É imperioso ressaltar-se que a questão do financiamento da forma como está estruturado, priorizando a atenção hospitalar e a ambulatorial, não viabilizará a ampliação do acesso à população, na medida em que o tensionamento junto às gestões tem sido no sentido de ampliar cada vez mais os serviços e recursos, que, na atualidade, estão demandando quase 60% dos recursos gastos em saúde no Rio Grande do Sul. Se essa lógica persistir, muito em breve estes não serão mesmo suficientes, já que são finitos. Os municípios estão sendo tensionados pelos prestadores a complementação de valores à vários procedimentos, o parto é um deles.

Para o coordenador do Centro de Apoio Operacional dos Direitos Humanos, representando o Ministério Público, existe

[...] uma armadilha implícita quando tratamos da busca para custeio e investimentos, deixando para o gestor decidir como aplicará. Em geral, premido pela pressão, o gestor acaba canalizando mais verba para a compra de medicamentos, o que deveria ser a etapa final de um processo”, analisou. [...] há um sistema desequilibrado, em razão das interpretações judiciais, em todas as instâncias, desde o município até o STF. Enfatizou ser necessária a luta plena e permanente para que o SUS seja mantido (RIO GRANDE DO SUL, 2017).

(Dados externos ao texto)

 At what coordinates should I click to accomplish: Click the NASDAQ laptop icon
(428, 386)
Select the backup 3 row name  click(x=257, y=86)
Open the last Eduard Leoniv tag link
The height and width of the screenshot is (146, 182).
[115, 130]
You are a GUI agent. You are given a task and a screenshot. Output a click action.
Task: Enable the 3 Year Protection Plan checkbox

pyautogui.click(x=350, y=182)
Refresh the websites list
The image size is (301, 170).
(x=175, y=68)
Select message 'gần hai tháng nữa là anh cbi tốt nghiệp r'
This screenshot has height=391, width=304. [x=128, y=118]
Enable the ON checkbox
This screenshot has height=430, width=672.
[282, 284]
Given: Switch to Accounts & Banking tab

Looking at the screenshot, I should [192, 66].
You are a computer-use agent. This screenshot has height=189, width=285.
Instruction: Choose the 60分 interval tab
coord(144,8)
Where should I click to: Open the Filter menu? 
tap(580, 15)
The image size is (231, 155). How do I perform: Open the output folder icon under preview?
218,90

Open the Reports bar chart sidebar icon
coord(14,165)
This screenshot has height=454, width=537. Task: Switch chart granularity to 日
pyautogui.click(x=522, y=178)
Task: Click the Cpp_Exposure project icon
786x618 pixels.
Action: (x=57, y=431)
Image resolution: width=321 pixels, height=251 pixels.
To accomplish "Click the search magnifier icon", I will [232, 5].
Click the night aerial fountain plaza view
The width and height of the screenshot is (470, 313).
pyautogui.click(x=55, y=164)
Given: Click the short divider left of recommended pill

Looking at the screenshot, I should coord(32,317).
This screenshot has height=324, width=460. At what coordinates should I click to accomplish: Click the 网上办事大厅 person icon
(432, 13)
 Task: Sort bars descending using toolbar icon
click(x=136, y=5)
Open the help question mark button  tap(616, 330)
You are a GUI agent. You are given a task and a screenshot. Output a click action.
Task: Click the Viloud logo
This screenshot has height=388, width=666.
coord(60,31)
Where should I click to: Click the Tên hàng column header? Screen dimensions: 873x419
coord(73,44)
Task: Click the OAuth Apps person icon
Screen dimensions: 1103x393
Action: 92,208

Isso está associado a uma gestão que não atende os princípios constitucionais da administração pública, parcial ou integralmente, ou seja, a legalidade, a moralidade, a

impessoalidade, a razoabilidade e a proporcionalidade, bem como a publicidade e a eficiência. A legalidade como uma das principais garantias de direitos individuais. A moralidade é sustentada no ato administrativo, na discricionalidade dos gestores. Contudo, essa abordagem representa os pressupostos fundamentais para a administração pública. A impessoalidade é um princípio que garante o tratamento igual a todos, e a publicidade, a divulgação das ações e dos resultados. Por último, a eficiência trata de atingir os melhores resultados com os recursos existentes. Essas constatações remetem à reflexão sobre o que foi aprendido com os caminhos e descaminhos trilhados para a consolidação do SUS.